The Lower Sunshine Coast Bikepacking Route
…leaves the pavement behind and enters a lush green tunnel and a seemingly endless network of loamy mountain bike trails. This popular singletrack-heavy route showcases some of the best trails on the coast, popularized by the BC Bike Race and maintained by a dedicated group of trail builders. Learn more here.
Food, Drink, and Shopping
Although it’s a small town with a population of just over 21,000, I’ve been thoroughly impressed with the number of dedicated and skilled business owners in town. The best part? Almost all of my favourite spots are within a 10-minute bike ride from one another.
- TAWS Bike Garage: Operated by my good friend Justin, TAWS is the only bike shop in downtown Powell River and is the place to go for all things mountain biking and gravel riding. Justin built the shop from the ground up and has been experimenting with bringing in some lightweight camping gear and accessories for bikepackers as well.
- 32 Lakes Cafe and Bakery: Just down the street from the bike shop is 32 Lakes, a locally owned cafe and bakery with some of the best coffee and baked goods in town. The owners, Nevada and Ryan, are some of the friendliest people I’ve met and their small team is really what makes the cafe such a pleasure to visit. Make sure to get in early for the best selection of treats and grab yourself a buttercream cupcake so I stop eating them all.
- Townsite Brewing: Located in the original community of Townsite, Townsite Brewing is the only local brewery in town and a popular destination for post-ride drinks. They have a large selection of beer, as well as locally brewed kombucha and ginger beer, and a shop cat named Wanda.
- Costa del Sol: I’m not embarrassed to say that I’ve ended every local campout with tacos and margaritas at Costa del Sol. If it’s sunny out and you’re in town, do yourself a favour and grab a spot on their patio.
A Welcoming Community
Aside from year-round riding and yummy croissants, it’s the local community that has drawn me in the most. After spending the majority of my pre-Covid time on the road, forming meaningful friendships in a town where you start to recognize everyone’s vehicle and can’t go anywhere without seeing a familiar face, has been a game-changer for me. I thrive on these interactions and the folks I’m lucky enough to call friends have made finding my role in a new place easy.
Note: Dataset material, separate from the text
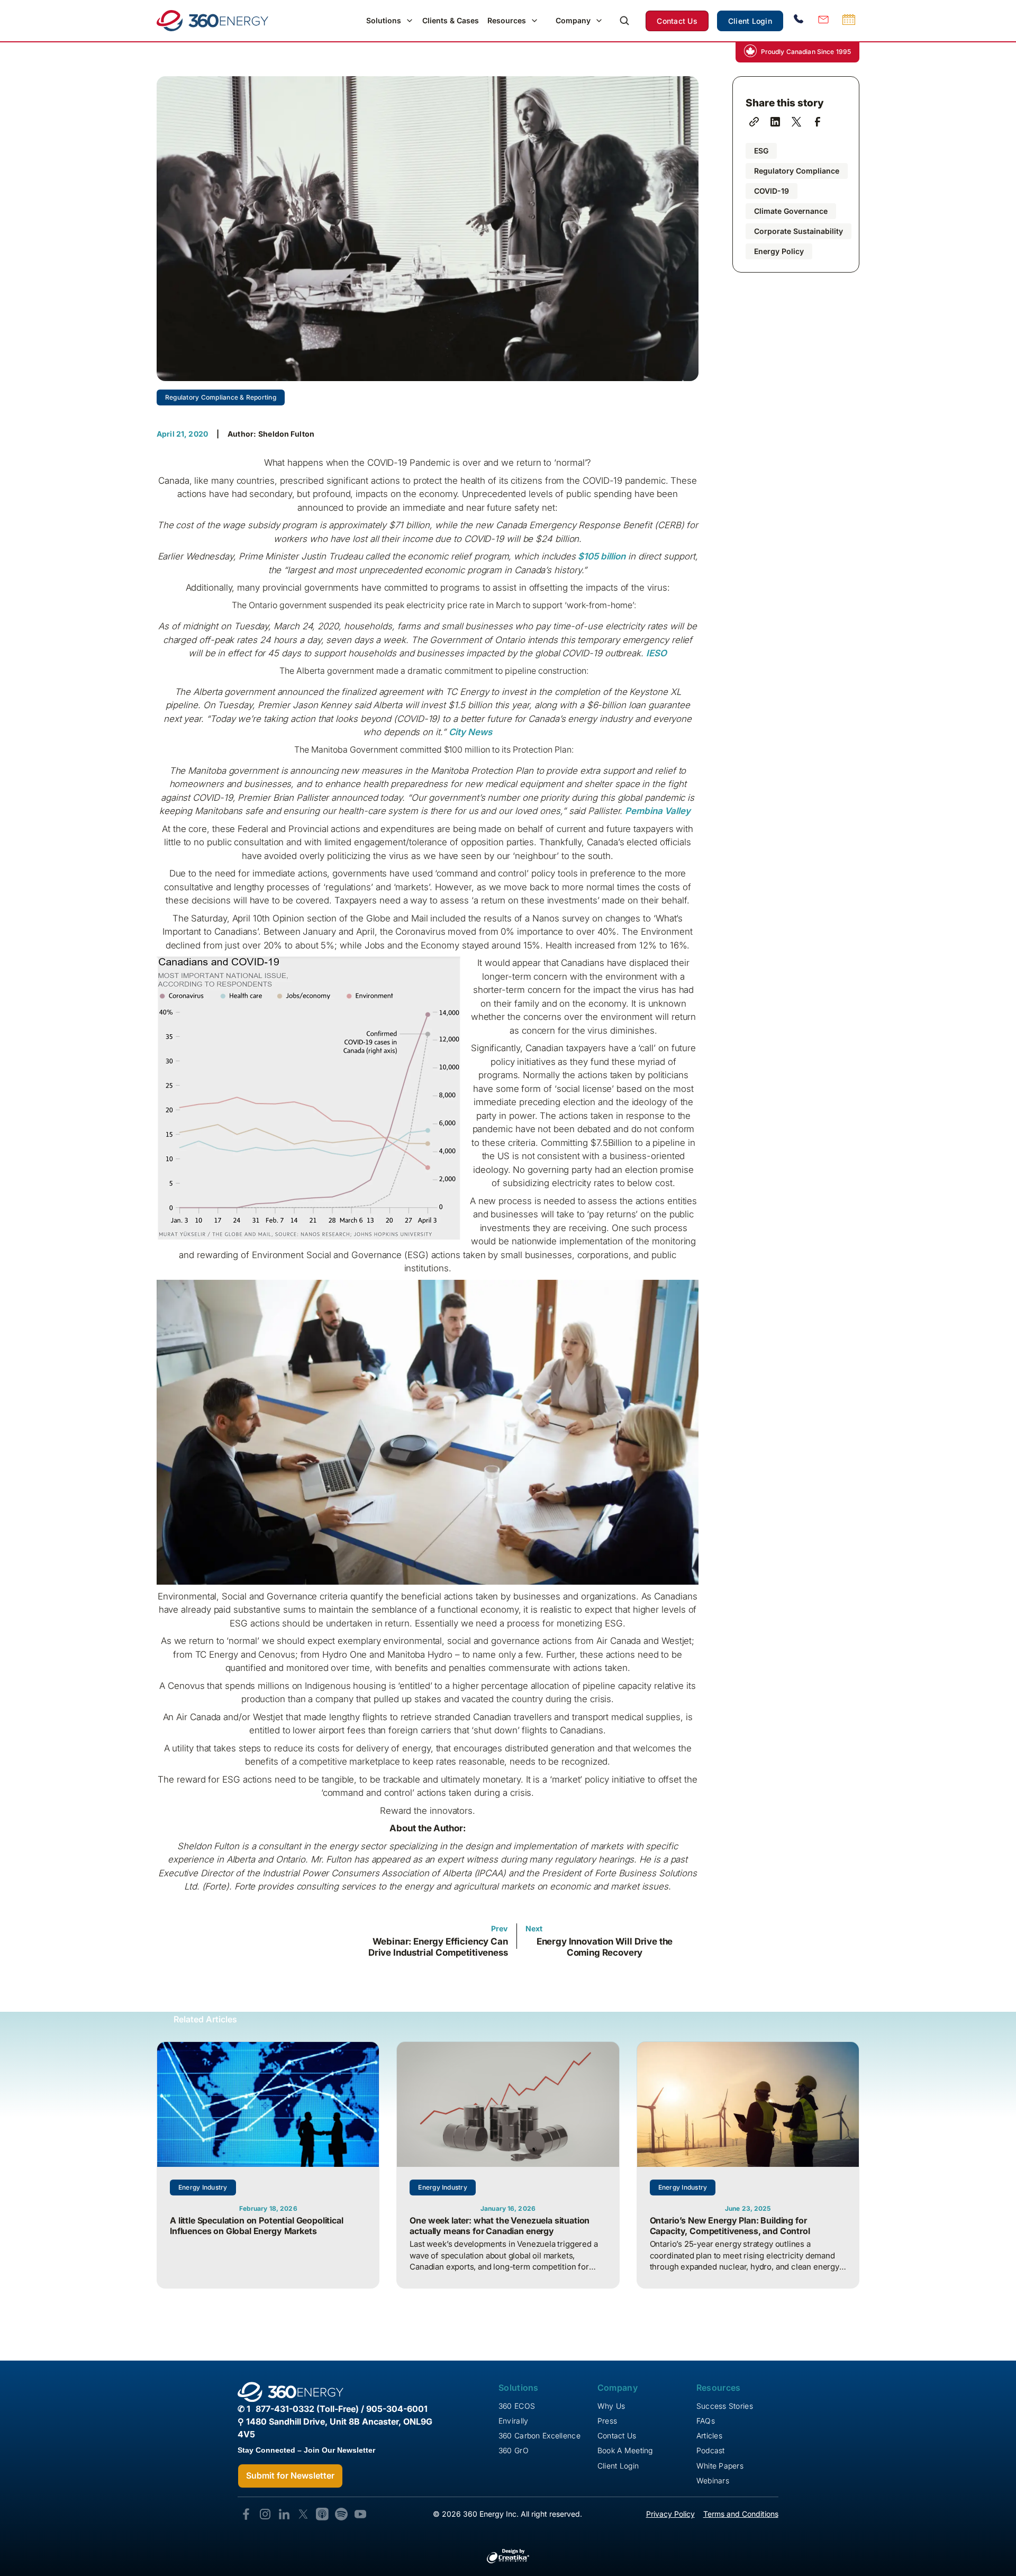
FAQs (705, 2420)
For anyone visiting, make sure to check out the Powell River Cycling Association for all things cycling, and consider booking a clinic or guided ride with Ransom Bike Co. if you’re unsure on where to ride.
The qathet Regional District and the city of Powell River have a lot to offer visiting bikepackers, and as you can probably tell, I’m a big fan. Several great bikepacking routes start right from town, serving as a perfect warmup for the Tree to Sea Loop. The people are friendly and the trails are great. Grab yourself an oceanside campsite at Willingdon Beach and stay a while!